### [STATED TASK]
Locate each line of the entries below that contains the string "target", and copy every such line in full.

### [RECORD EXTRACTS]

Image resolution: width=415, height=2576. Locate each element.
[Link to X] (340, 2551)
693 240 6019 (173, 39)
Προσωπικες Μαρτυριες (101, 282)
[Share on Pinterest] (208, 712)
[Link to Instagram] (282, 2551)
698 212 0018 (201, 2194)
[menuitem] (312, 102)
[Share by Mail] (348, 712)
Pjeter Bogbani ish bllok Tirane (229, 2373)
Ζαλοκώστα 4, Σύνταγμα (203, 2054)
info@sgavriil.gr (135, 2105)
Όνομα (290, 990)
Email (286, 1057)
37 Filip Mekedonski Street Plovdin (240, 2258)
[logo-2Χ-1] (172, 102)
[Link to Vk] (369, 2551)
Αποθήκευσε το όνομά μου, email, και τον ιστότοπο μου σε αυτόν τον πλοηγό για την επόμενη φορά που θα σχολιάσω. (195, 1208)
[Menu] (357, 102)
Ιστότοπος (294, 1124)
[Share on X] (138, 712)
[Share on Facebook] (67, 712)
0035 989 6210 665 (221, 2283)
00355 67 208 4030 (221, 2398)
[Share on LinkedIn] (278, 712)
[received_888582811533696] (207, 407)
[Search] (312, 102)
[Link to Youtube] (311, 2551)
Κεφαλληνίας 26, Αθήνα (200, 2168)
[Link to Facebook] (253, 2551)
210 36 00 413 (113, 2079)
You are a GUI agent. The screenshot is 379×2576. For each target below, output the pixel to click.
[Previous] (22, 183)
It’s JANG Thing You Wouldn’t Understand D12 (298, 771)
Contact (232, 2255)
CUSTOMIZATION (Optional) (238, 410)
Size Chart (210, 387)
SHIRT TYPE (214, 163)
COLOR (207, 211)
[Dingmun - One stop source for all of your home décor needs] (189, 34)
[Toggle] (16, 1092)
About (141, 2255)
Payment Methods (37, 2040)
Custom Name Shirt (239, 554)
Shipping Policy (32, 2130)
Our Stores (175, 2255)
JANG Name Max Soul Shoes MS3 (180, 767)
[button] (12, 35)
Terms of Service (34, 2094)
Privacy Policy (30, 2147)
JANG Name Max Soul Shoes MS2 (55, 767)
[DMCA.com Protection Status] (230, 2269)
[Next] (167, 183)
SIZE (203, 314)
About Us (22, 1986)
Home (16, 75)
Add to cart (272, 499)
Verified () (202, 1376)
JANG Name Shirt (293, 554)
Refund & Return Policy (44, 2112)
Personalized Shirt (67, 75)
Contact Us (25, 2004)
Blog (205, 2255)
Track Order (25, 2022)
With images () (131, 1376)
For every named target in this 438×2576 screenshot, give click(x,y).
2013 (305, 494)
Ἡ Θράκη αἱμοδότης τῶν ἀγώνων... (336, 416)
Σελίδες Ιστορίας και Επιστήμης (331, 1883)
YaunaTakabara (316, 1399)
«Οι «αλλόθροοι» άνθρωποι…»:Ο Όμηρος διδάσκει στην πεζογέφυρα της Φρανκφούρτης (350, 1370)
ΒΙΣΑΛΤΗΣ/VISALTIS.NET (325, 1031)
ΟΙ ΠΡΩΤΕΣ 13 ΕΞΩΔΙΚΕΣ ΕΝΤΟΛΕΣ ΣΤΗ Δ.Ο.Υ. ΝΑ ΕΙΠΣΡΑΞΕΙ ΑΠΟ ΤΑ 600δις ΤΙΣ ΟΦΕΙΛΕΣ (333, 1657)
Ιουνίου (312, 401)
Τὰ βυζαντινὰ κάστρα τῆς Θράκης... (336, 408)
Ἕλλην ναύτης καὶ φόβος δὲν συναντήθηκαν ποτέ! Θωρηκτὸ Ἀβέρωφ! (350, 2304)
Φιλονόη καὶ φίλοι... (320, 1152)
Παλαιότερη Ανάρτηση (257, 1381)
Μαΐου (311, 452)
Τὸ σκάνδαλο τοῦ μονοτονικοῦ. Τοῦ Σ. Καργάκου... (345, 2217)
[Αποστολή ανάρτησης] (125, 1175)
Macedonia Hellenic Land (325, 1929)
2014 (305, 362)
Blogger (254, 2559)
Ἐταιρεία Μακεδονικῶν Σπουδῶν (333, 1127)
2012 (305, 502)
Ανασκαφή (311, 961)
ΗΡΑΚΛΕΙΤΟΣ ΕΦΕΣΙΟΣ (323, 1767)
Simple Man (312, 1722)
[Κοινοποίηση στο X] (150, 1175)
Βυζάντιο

### [FULL RESPONSE]
You are a GUI agent. The screenshot is 379×2576. For each target below, output the pixel to click.
For every named target in this 438×2576 screenshot, give click(x,y).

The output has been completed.